WASHINGTON, Feb 25 (Reuters) - Regulators should clamp down on banks owning metals warehouses, oil pipelines and other commodity assets, Democratic Senator Sherrod Brown told two nominees to the country’s derivatives regulator on Tuesday.
Brown, a Wall Street critic who has campaigned against banks’ physical commodity activities, urged the two to be tougher on the banks, ahead of their confirmation as members of the Commodity Futures Trading Commission.
“The CFTC must take a more aggressive stance to rein in these activities that threaten end users and consumers with higher commodity and energy prices,” Brown said in a statement after meeting the two presidential nominees.

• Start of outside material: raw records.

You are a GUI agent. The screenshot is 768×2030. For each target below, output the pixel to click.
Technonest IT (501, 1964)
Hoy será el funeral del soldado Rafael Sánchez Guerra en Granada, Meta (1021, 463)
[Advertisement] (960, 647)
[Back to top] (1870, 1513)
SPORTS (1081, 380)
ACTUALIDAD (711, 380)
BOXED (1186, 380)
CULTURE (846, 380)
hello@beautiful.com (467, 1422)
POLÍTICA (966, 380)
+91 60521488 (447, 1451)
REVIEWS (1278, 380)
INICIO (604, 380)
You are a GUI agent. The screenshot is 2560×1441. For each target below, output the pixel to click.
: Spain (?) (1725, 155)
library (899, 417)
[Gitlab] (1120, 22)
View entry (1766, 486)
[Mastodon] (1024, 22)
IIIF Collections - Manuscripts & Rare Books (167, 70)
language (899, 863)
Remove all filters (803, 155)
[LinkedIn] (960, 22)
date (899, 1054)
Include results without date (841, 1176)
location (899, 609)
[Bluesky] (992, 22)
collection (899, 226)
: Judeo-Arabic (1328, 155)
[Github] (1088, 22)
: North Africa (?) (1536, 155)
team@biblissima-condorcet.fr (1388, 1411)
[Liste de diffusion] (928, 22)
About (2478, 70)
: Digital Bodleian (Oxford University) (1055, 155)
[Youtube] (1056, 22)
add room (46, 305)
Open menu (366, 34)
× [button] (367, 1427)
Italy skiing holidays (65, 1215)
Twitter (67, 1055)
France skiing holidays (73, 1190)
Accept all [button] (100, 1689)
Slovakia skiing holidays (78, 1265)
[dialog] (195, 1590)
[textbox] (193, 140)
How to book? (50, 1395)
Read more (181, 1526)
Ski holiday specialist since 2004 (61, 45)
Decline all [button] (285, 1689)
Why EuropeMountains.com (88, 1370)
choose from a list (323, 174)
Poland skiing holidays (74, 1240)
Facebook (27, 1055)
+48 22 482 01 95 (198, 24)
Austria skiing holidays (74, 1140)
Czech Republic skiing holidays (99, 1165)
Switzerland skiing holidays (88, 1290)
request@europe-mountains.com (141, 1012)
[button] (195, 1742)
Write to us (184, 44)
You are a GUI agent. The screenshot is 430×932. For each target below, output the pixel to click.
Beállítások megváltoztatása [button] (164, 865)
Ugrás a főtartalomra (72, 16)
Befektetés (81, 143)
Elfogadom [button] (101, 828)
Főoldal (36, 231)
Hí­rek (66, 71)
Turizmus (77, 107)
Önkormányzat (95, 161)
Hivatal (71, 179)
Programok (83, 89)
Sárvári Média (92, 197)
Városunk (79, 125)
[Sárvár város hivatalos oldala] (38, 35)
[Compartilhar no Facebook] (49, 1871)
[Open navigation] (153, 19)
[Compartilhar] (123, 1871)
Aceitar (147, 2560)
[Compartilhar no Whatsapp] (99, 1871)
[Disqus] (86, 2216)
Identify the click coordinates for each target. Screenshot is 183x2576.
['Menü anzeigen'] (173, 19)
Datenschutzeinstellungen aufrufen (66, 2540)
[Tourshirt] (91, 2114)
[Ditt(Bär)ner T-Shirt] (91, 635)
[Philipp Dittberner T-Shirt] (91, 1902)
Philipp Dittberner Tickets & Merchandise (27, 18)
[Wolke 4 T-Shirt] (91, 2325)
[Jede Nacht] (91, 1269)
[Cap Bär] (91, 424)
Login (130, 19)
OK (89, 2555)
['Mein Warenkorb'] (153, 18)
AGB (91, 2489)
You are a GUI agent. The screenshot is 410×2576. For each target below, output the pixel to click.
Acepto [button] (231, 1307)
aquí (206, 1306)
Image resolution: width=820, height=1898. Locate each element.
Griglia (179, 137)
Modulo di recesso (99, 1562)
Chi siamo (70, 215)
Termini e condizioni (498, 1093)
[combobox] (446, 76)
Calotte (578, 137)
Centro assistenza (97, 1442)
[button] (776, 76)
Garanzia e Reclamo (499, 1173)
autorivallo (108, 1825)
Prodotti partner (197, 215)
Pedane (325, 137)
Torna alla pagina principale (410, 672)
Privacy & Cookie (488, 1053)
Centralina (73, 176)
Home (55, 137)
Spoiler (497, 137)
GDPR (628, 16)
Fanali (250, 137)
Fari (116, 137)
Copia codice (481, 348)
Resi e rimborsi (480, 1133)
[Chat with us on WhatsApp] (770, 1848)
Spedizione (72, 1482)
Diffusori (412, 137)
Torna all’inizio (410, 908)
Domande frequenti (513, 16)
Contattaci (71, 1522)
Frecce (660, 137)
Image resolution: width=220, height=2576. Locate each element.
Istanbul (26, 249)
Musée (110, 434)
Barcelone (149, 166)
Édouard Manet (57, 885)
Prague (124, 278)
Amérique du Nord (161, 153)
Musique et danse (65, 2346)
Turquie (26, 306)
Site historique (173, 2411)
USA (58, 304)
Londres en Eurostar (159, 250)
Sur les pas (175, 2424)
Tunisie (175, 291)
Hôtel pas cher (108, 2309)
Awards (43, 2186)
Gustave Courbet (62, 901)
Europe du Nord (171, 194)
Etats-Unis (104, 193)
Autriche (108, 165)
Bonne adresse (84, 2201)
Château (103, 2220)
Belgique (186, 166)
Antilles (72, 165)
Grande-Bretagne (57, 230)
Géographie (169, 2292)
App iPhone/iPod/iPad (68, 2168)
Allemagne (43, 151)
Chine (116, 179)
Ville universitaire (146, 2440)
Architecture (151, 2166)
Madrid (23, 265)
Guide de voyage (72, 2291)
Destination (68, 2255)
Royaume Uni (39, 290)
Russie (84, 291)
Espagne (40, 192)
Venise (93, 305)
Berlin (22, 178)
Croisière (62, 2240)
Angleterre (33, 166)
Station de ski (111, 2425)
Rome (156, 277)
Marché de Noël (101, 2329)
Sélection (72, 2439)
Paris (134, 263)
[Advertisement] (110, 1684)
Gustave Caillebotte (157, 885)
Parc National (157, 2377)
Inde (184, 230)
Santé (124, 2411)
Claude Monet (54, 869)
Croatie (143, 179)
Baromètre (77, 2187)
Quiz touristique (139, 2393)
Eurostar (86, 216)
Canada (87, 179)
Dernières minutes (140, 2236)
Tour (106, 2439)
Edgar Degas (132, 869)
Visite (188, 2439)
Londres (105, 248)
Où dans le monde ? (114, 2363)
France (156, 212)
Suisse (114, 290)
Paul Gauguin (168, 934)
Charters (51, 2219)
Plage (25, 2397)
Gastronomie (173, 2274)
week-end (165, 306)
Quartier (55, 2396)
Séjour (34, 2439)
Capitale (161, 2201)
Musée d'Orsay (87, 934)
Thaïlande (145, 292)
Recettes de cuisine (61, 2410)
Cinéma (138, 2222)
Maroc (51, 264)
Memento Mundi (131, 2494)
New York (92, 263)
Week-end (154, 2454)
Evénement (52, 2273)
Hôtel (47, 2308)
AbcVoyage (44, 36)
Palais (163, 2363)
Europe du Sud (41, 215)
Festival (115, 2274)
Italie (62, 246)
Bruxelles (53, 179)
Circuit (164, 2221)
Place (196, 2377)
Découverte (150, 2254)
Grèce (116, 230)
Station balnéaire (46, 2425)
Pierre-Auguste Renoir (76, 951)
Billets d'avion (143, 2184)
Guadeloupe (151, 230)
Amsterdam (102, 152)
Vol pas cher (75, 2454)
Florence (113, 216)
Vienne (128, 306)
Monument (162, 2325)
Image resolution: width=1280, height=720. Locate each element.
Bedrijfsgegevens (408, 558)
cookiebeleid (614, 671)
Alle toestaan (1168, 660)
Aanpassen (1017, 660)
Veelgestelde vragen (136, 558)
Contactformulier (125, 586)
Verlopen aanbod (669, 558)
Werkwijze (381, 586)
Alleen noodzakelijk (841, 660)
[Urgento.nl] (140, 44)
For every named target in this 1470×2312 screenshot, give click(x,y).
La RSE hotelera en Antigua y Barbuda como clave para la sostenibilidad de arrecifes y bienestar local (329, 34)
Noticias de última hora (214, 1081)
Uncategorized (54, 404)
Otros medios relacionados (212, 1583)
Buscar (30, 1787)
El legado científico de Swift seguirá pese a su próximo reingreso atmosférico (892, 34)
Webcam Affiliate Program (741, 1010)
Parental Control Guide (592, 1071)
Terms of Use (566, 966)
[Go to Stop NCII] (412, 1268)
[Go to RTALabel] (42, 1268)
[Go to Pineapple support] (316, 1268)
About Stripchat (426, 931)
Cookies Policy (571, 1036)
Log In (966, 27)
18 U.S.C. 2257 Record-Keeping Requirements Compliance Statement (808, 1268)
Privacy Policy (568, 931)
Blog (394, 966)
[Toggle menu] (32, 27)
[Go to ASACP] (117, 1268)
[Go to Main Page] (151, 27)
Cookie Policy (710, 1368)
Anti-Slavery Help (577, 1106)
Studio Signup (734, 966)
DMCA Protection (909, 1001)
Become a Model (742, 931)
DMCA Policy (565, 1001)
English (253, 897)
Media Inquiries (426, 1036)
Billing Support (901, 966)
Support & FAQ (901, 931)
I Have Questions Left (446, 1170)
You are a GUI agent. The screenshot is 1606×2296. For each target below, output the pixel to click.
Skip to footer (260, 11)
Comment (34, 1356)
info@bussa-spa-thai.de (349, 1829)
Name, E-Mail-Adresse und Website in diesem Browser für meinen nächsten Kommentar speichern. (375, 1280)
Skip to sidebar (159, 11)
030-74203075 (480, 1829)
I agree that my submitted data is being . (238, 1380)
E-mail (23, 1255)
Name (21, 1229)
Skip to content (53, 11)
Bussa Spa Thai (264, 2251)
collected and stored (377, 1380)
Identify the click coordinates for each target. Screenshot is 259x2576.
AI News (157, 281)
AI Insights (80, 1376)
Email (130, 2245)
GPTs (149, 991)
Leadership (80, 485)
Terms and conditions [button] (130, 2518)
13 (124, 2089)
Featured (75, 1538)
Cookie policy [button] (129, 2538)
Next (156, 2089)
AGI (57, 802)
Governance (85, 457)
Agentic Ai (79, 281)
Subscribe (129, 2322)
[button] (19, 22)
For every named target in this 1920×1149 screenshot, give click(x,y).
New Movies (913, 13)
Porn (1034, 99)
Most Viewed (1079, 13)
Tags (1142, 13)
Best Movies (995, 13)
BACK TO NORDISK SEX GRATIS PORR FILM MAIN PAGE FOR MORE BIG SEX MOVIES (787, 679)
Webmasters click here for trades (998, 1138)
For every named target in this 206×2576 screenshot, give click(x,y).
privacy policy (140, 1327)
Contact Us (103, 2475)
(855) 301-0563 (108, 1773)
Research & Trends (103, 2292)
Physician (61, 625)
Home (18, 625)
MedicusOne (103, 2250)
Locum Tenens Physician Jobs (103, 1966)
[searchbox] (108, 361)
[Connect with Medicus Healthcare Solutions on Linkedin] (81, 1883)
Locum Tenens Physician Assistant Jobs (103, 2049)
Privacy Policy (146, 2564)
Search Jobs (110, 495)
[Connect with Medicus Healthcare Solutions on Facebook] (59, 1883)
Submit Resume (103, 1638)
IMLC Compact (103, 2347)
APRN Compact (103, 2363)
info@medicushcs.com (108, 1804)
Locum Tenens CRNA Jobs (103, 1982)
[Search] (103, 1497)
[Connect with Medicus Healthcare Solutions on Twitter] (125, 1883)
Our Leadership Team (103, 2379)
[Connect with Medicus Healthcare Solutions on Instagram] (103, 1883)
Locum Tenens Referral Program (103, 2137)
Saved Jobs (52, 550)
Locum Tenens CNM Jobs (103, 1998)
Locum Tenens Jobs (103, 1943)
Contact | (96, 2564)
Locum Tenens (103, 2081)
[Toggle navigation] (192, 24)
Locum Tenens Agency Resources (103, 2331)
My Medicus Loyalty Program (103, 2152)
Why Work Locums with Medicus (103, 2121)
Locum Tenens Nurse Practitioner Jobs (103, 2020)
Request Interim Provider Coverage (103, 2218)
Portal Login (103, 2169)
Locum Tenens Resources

The CFTC is facing a shake-up this year after the departure of Gary Gensler, its headstrong former chairman. President Barack Obama has nominated Timothy Massad, a Treasury official, to succeed him.
Brown said he had met with Chris Giancarlo, a senior official at swaps broker GFI, and Sharon Bowen, a partner at law firm Latham & Watkins in New York, the two other nominees to become CFTC members.
Brown sits on the Senate Agriculture Committee, the body responsible for the CFTC, which will question the trio in a hearing to confirm them at the futures and swaps regulator. No date for a meeting has yet been set.
Banks like JP Morgan and Morgan Stanley have reduced their physical commodity activities under pressure from regulators and politicians, after a rapid build-up of the lucrative business on Wall Street in the 2000s.
The Federal Reserve, worried about the impact a catastrophe such as an oil spill could have on a bank it oversees, is planning to issue new rules that would make it less attractive for banks to be in the business.